EXCERPTED TEXT: Begin

A Schwann cell line, LY-PPB6, derived from a rat peripheral nerve sheath tumor was provided by RIKEN BRC through the National Bio-Resource Project of the Ministry of Education, Culture, Sports, Science and Technology (MEXT) of Japan. The cells were cultured in Dulbecco’s modified Eagle’s medium (DMEM, Wako Pure Chemical Industries, Ltd.) containing 10% fetal bovine serum in 6-cm petri dishes and used for the experiments at 80–90% confluence. The medium was exchanged to serum-free DMEM supplemented with bovine serum albumin (1%). Next, the cells were pretreated with aucubin for 1 h, followed by the addition of paclitaxel (100 µM) or vehicle (1% DMSO) for 24 h. The cells were then detached and analyzed by Western blotting.

EXCERPTED TEXT: End

Copy the Schwann cell culture text again, beginning at "A Schwann cell" and stopping after "by Western blotting.", and switch "paclitaxel" to "cisplatin" wherever it occurs.

RECORDED INFORMATION: Begin

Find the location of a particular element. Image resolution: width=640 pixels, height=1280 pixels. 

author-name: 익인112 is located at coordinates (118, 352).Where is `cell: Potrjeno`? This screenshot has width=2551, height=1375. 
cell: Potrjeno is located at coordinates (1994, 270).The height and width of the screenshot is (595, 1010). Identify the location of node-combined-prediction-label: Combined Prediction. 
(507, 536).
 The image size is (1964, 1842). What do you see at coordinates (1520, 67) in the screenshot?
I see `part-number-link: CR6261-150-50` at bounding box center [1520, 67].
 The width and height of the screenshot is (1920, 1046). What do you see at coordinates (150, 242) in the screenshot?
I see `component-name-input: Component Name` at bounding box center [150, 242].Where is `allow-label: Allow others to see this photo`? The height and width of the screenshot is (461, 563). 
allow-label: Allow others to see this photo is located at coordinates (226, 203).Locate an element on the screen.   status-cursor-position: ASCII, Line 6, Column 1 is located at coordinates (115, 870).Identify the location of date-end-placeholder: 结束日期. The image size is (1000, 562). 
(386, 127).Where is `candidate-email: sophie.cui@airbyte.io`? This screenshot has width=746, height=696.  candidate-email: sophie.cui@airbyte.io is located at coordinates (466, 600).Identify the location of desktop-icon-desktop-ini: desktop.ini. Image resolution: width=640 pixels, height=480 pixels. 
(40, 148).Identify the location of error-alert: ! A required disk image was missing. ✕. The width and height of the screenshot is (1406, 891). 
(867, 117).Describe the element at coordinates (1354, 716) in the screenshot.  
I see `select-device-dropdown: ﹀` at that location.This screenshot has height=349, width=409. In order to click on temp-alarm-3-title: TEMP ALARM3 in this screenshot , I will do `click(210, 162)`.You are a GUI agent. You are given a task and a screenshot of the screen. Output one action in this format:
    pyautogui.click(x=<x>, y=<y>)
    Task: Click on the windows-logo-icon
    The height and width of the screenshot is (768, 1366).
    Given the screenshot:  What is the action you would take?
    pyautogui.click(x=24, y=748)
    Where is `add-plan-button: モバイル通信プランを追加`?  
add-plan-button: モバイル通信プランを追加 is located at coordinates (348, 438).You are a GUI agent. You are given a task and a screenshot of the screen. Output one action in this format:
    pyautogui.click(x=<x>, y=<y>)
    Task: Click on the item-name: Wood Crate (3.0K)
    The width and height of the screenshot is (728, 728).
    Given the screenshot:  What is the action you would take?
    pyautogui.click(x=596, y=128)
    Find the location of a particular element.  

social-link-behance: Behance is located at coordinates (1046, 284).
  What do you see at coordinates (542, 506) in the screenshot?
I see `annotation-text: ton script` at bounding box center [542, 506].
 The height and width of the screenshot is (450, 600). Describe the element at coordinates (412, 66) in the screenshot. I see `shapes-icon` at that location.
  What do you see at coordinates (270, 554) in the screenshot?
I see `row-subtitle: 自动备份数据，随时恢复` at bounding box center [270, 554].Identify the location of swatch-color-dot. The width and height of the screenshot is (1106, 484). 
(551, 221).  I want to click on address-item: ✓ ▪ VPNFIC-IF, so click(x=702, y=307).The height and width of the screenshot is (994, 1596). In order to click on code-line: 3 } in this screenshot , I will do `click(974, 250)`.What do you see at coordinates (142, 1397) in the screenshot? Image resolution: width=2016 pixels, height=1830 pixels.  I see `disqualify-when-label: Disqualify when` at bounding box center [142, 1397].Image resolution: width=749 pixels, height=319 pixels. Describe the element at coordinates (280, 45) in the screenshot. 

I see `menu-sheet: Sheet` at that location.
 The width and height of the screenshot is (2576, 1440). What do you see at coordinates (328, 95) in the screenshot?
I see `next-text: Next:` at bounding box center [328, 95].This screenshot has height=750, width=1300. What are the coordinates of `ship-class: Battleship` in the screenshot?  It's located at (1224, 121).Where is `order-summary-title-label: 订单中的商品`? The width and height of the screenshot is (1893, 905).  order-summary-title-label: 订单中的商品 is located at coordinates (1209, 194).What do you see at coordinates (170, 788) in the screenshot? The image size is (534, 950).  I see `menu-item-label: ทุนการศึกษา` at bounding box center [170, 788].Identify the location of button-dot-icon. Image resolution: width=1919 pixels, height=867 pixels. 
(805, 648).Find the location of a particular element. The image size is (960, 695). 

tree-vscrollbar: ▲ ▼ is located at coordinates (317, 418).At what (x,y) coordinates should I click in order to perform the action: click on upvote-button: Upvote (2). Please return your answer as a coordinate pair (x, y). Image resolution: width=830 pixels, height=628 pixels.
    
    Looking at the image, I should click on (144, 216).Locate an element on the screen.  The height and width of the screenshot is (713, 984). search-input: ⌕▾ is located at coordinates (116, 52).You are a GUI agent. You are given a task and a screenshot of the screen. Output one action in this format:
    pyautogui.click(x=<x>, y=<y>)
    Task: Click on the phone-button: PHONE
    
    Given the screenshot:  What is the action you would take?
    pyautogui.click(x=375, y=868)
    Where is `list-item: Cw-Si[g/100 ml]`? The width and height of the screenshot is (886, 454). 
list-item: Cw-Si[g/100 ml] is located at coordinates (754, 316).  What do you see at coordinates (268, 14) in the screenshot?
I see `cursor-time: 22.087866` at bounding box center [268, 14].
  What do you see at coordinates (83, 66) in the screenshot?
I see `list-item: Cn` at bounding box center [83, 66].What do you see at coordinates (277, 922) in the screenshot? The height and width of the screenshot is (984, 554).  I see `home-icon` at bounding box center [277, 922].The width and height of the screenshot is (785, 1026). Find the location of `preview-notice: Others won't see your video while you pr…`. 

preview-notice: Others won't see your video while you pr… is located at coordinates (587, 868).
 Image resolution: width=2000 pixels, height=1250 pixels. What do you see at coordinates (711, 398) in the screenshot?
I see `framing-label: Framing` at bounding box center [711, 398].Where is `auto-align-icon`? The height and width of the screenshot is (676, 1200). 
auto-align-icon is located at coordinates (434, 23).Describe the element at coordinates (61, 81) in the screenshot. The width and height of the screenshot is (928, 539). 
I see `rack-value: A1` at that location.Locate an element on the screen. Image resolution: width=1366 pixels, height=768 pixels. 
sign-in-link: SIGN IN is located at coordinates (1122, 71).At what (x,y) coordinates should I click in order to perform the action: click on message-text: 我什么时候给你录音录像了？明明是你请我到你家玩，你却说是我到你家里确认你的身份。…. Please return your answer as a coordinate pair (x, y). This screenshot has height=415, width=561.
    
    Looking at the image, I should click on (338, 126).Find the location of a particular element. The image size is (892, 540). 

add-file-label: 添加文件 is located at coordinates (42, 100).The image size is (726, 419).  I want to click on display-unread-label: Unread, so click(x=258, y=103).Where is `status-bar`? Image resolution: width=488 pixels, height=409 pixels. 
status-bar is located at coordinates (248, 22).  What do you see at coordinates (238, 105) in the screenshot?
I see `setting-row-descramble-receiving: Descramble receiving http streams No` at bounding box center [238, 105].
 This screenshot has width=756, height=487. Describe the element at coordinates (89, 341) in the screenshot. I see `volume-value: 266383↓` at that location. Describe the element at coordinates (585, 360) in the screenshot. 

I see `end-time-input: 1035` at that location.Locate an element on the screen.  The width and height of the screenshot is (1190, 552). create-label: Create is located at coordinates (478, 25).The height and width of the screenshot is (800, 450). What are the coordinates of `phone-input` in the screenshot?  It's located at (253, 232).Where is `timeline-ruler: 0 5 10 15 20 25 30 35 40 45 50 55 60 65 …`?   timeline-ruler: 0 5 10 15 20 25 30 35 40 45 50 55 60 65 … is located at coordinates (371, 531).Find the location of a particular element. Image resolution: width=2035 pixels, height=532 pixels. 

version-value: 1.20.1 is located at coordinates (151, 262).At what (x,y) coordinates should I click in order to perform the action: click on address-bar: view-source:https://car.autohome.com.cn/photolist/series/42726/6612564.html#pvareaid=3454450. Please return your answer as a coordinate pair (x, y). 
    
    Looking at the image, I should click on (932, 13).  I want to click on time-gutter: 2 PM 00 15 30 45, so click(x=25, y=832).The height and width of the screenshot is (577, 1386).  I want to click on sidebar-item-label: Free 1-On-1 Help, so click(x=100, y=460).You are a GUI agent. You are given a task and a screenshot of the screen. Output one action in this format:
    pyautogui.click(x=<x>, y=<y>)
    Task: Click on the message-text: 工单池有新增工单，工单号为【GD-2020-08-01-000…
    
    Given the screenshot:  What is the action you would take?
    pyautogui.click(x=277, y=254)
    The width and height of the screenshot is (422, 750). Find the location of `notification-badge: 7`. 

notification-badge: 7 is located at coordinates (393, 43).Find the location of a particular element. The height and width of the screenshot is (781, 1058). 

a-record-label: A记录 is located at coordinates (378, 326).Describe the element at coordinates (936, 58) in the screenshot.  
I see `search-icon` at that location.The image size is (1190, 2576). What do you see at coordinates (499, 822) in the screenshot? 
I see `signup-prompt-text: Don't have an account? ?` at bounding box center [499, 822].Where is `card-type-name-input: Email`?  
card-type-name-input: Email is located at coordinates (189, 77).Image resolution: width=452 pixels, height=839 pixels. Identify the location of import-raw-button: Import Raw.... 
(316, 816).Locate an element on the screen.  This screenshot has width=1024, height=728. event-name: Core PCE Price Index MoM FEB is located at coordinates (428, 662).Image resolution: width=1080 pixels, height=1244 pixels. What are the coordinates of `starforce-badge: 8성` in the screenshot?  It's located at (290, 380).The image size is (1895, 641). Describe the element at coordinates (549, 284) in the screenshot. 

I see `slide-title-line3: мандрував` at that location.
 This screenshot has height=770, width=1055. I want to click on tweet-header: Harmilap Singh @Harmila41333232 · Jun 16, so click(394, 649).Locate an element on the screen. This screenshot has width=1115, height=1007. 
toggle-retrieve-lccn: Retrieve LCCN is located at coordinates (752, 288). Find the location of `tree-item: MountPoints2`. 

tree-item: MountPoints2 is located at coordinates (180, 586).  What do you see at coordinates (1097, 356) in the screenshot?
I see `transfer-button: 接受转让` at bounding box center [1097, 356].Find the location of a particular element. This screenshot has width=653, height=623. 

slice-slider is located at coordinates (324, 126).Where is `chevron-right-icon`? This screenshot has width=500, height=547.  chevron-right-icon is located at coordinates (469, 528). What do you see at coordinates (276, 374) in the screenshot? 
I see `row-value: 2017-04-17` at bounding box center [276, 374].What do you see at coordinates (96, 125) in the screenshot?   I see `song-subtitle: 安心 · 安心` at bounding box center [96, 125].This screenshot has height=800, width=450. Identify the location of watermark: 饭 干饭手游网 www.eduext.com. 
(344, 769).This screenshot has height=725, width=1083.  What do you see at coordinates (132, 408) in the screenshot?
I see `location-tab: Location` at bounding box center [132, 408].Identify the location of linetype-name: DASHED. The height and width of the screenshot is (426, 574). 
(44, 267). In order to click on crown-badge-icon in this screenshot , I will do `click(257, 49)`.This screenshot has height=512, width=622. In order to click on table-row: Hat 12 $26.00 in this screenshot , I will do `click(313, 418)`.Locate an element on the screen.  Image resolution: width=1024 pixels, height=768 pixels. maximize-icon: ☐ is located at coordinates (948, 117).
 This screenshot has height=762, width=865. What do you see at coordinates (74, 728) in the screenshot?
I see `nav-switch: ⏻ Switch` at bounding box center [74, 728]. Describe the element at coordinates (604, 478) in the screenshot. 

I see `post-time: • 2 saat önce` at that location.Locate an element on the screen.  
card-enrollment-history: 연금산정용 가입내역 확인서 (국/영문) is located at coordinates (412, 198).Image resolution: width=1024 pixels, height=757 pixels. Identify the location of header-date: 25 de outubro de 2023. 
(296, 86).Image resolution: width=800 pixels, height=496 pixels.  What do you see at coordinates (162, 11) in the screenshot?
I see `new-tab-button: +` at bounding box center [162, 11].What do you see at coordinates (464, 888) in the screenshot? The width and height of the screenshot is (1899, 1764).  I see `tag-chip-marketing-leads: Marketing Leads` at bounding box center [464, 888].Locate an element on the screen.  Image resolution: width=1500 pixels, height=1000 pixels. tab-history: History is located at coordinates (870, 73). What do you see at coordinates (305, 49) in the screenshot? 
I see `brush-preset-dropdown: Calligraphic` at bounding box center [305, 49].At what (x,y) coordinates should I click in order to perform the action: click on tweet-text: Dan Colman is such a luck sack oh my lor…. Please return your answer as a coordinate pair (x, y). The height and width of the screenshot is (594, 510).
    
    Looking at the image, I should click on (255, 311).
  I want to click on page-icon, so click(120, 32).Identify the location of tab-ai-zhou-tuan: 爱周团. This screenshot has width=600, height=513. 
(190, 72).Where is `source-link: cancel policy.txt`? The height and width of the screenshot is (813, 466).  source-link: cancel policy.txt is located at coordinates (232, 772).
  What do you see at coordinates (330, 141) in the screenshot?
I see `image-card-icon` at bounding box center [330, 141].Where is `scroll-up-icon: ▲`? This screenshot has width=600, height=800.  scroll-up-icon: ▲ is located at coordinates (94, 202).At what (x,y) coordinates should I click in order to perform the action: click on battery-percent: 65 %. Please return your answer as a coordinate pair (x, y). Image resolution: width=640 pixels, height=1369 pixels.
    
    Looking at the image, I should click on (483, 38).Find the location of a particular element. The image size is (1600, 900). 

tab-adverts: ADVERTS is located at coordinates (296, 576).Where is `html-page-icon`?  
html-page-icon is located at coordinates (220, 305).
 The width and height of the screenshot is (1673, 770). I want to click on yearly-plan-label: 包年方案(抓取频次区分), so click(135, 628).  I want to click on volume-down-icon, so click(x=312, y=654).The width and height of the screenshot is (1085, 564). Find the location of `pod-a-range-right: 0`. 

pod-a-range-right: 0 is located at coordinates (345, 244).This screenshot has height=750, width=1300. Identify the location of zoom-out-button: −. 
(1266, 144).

RECORDED INFORMATION: End

▸ **SOLUTION TO THE EXERCISE**
A Schwann cell line, LY-PPB6, derived from a rat peripheral nerve sheath tumor was provided by RIKEN BRC through the National Bio-Resource Project of the Ministry of Education, Culture, Sports, Science and Technology (MEXT) of Japan. The cells were cultured in Dulbecco’s modified Eagle’s medium (DMEM, Wako Pure Chemical Industries, Ltd.) containing 10% fetal bovine serum in 6-cm petri dishes and used for the experiments at 80–90% confluence. The medium was exchanged to serum-free DMEM supplemented with bovine serum albumin (1%). Next, the cells were pretreated with aucubin for 1 h, followed by the addition of cisplatin (100 µM) or vehicle (1% DMSO) for 24 h. The cells were then detached and analyzed by Western blotting.